TEXT PASSAGE:
>>>>

The court's directive for a reconsideration hearing was based on its determination that if a proper foundation had been laid at the original administrative hearing for certain videotape evidence, “the weight of the evidence would have supported the [Board's] findings and decision” to terminate petitioner. Assuming arguendo the validity of the trial court's analysis regarding the weight of the evidence, our review of this matter reveals that the District did not satisfy either of the circumstances specified in subdivision (e) of section 1094.5 for the taking of additional evidence.3 Absent such a showing by the District, remand of the case was unwarranted and, therefore, the judgment will be reversed and the case remanded to the trial court with instructions.
FACTUAL AND PROCEDURAL BACKGROUND
Petitioner is a plumber who worked for the District for over 21 years. On January 21, 2003, he was placed on paid administrative leave pending investigation of charges that he used paid sick days when he was not actually sick. Specifically, the District asserted that he performed plumbing services at a private residence for his own financial gain on workdays when he had claimed to be ill. The District charged him with falsifying information, engaging in dishonesty, and violating a rule, policy or procedure of the District, Board or a department.

<<<<

QUESTIONS TO ANSWER:
(1) Say whether each statement agrees with the court opinion, answering yes or no and quoting the words that decide it: (a) The petitioner had worked for the District for more than 21 years. (b) The petitioner was put on unpaid leave during the investigation. (c) The judgment is to be affirmed.
(2) Pick up the court opinion after its last sentence and carry it on for a paragraph.

(Stored items)
>>>>

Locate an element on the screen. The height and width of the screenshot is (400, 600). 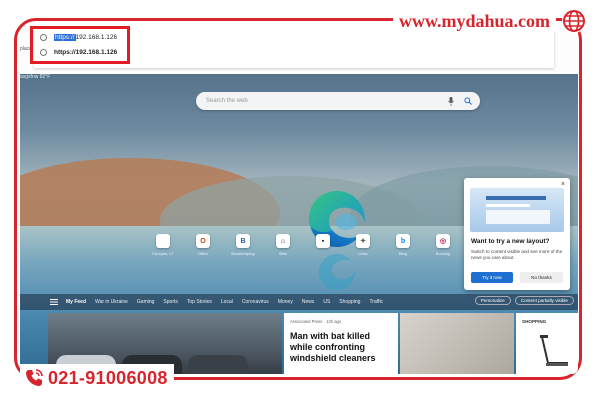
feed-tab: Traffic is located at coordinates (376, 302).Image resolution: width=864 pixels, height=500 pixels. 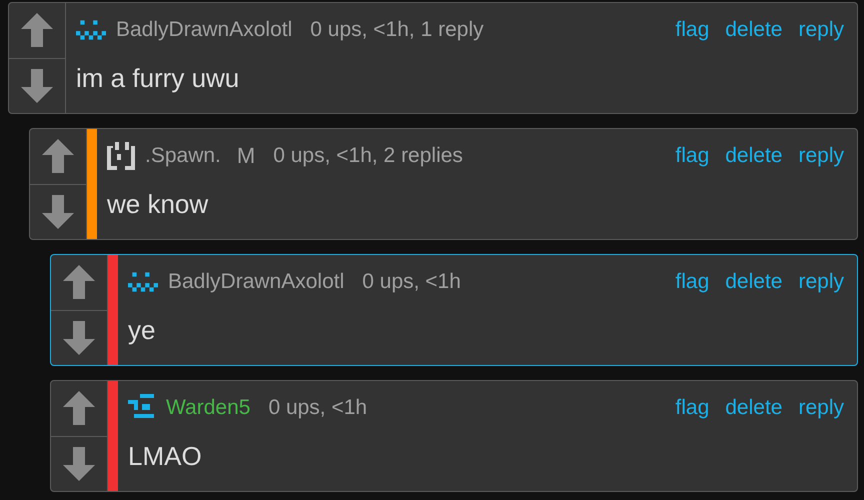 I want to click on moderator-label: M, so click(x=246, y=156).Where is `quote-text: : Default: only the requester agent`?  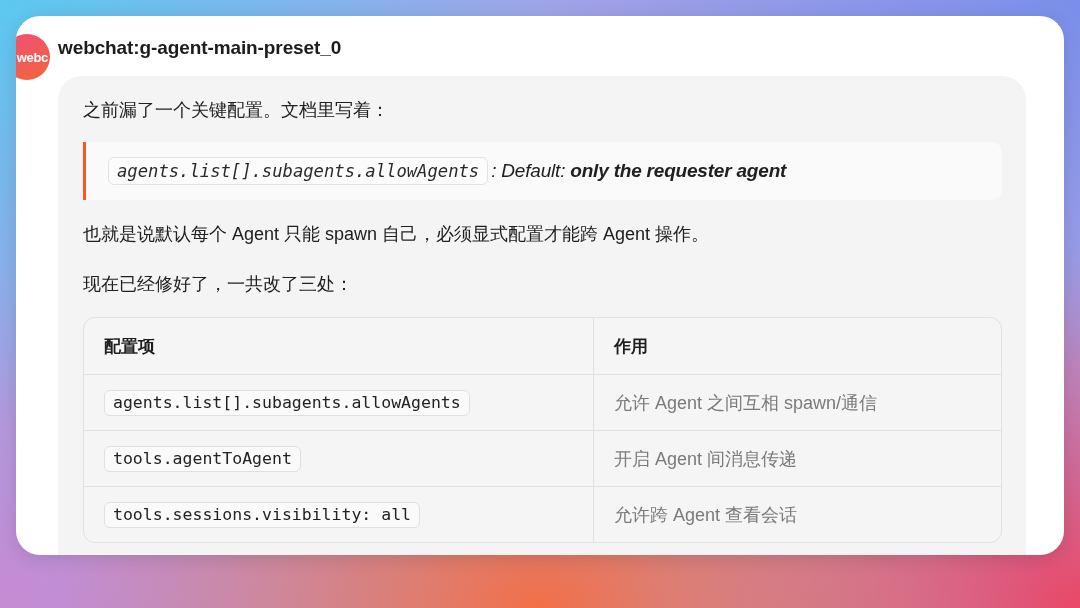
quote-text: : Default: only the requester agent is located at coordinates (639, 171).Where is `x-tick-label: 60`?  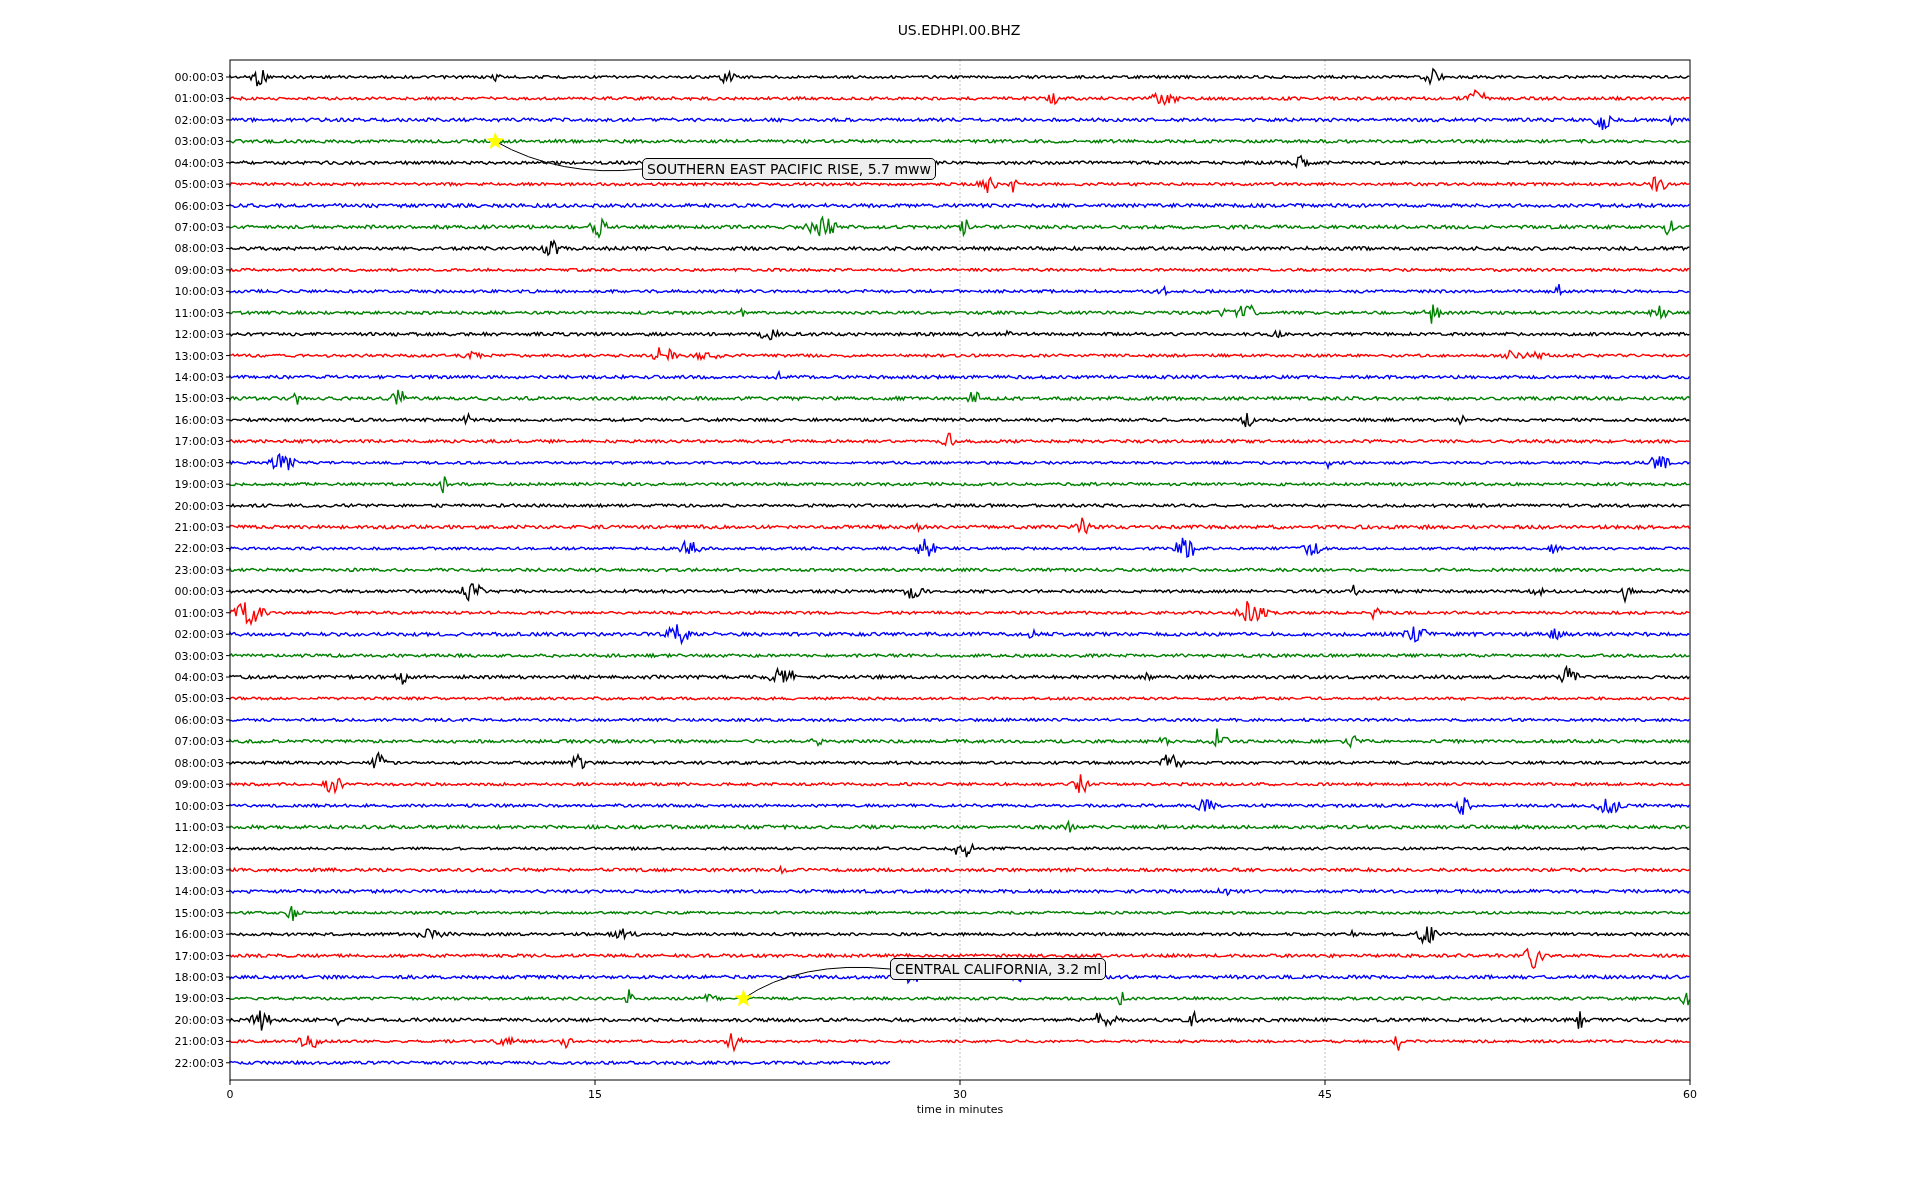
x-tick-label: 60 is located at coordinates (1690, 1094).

<<<<

ANSWERS TO THE EXERCISE:
(1)
(a) Yes: "Petitioner is a plumber who worked for the District for over 21 years."
(b) No: "he was placed on paid administrative leave pending investigation"
(c) No: "the judgment will be reversed and the case remanded to the trial court with instructions."

(2)
Petitioner filed a request for an administrative hearing before the Board. He did not testify at the hearing but instead relied on his right to require the District to present admissible evidence in support of the charges against him. Despite its evidentiary burden, the District presented no foundation for its key evidence, videotapes which the District asserts depict petitioner engaged in activities inconsistent with his claim of illness. These videotapes were played at the administrative hearing and were received into evidence over repeated foundation and hearsay objections by petitioner. The sole witness at the administrative hearing was the District's assistant superintendent of human resources. She admitted that she herself had not made the videotapes, was not present when they were made, and did not know the person who made them. Further, she did not know if the person who made the videotapes was at any particular site on any particular date, nor could she say that the dates on the videos were accurate. Petitioner's attorney noted that the dates on the videotapes skipped around and that the videotapes had time lapses. The District's witness admitted she had no knowledge as to whether the videotapes had been edited, spliced or pieced together.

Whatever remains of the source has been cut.